1
Tanteo en las sombras y toco un muro. “La noche escuece”, me viene a la memoria Renato Rodríguez. Continúo mi andar y, de pronto, siento la voz, una voz que sale de mi boca sin haberla invitado. Paladeo las palabras, las muerdo suavemente. Me siento en medio de una calle vacía, solitaria y fría. Una ciudad muy vieja, ruinosa, a punto de ser descubierta por el amanecer.
La voz insiste, taladra mis sienes, hace latir mi lengua. Indetenible, con la fuerza del tono que las contiene. Entonces la oigo:
Tomo este viejo poema confiado a mi respiración, lo tomo como si heredara los tesoros de un naufragio, no queda de él sino la huella de una desdicha, un barco echado a pique saliendo como un fantasma de sí mismo, del huevo luminoso del fondo del mar.
Salada mi boca. Luego la música. Una mujer de pelo blanco emerge de la espesura de un jardín de la plaza. Creo reconocerla una tarde en el Ateneo de Valencia. Usa blue jeans, camisa vaquera y zapatos deportivos. Lleva un libro en la mano. La saludo y me sonríe, pero sigue por la avenida Bolívar de la ciudad.
Me atiza las sienes el comienzo del texto: “Tomo este viejo poema confiado a mi respiración…”.
Casi me ahogo. Esdras Parra se sienta a mi lado en la acera, a años de aquel día de Valencia, y me coloca un brazo sobre los hombros. Creo que ha descubierto parte de mi desolada perturbación nocturna.
El poema se encaja en mi interior. Esdras lo repite lentamente. Y después de decirlo, me sacude un poco y dice:
—Ese poema pertenece al libro Antigüedad del frío, publicado en Mérida por Mucuglifo en el año 2000 —y sonríe.
2
El día comienza a aparecer sobre los árboles. Ella, Esdras Parra, habla de la muerte, de su muerte. Su voz parece flotar. La veo pero no siento su brazo sobre mis hombros, a pesar de que lo mantiene en la misma posición. Voltea hacia mí y vuelve a sonreír.

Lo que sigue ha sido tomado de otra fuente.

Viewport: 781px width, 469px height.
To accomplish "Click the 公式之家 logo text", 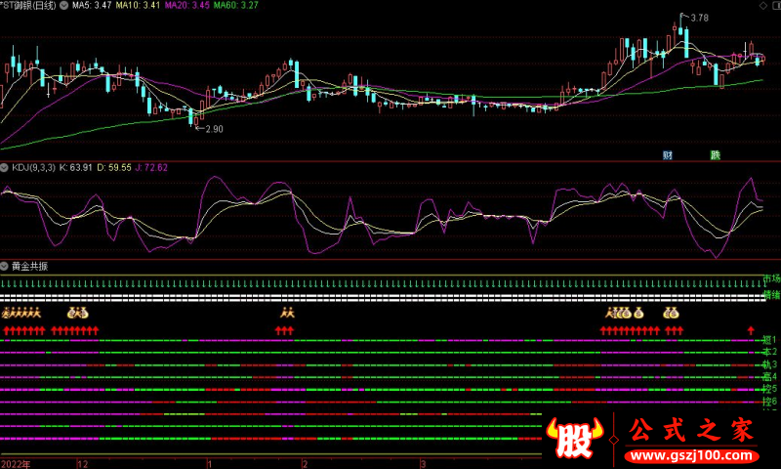I will tap(688, 430).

Se levanta y se aleja, pero antes de desaparecer, recita:
No deseo esta muerte en mitad del lecho / no / porque la nostalgia de otro instante, la vida, / marcha resueltamente dentro de la sangre / y pudiera revelar los recuerdos / acumulados como cosechas / estoy decidida a soportar las astillas / la incipiente obsesión de otro mañana / a recorrer el único camino visible / abriendo los ojos en el mediodía inmóvil.

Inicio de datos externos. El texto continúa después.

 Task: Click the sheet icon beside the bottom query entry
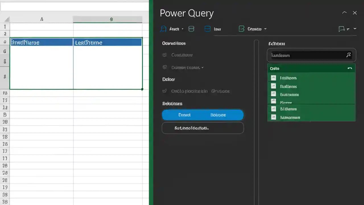[x=273, y=117]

Y se esfuma. Queda en el aire el eco de su voz, el acento que aún conservaba aquella tarde en Valencia. Una pronunciación lenta, con un dejo andino infantil.
Ahora me repito para no dejarla definitivamente:
Nunca me fui aunque siempre estuve dispuesta a partir / he franqueado el espacio de esta claridad / y ahora me detiene mi deseo / penetro esa fuerza cuyo secreto no es imaginario / y favorece los tránsitos profundos.
3
Solo, rodeado de un domingo turbio. Una mañana advertida por un ruido de voces que se acercan. Parecen fantasmas. Unas mujeres llevan bolsas vacías. Pasan cerca de mí. No me miran. Sigo sentado en la orilla de la acera mientras unos pájaros ruidosos vuelan desde la montaña.
Me parece ver de nuevo a la poeta. Pero es sólo una ilusión, pero sí me suena en mi cerebro esta declaración:
Voy por el camino hacia la ciudad de las grandes / migraciones, acosada, inmóvil, maníaca. Qué se / puede esperar de esta efervescencia de granito, con / calles por donde se desliza la brusquedad de las / estaciones y de los cielos inmensos. Ha sido / construida a fuerza de imaginación sobre la página en / blanco. Oh ciudad, qué secreto te aguarda, qué / tesoro te alimenta como una llama bajo la chimenea. / De algún modo, el sol forma parte de la albañilería / y prolonga tu desgaste.
Y queda el eco.
Ahora llego a casa y busco el libro de Esdras Parra entre los tantos lomos que se asoman. Abro la primera página para cerciorarme de que en algún lugar estaba esperándome. Y así fue. Leí:
Elijo el gran sol entre los / pastizales embebidos de cigarras / y escucho el sordo movimiento / de mi deseo bajo la tierra núbil / En el alba no hay otra alegría / que la ebria indolencia / de la vida humana / ni otra pena que una sed abrasadora / desgarrando los ríos.
Cierro los ojos y vuelvo a ver a Esdras Parra a lo lejos. Sé que seguiré con el libro. Mientras tanto, conservo el peso de los pájaros que vienen de la montaña con el frío entre sus ojos.
La poeta respira. El poema respira y sigue su camino. Sin atajo alguno.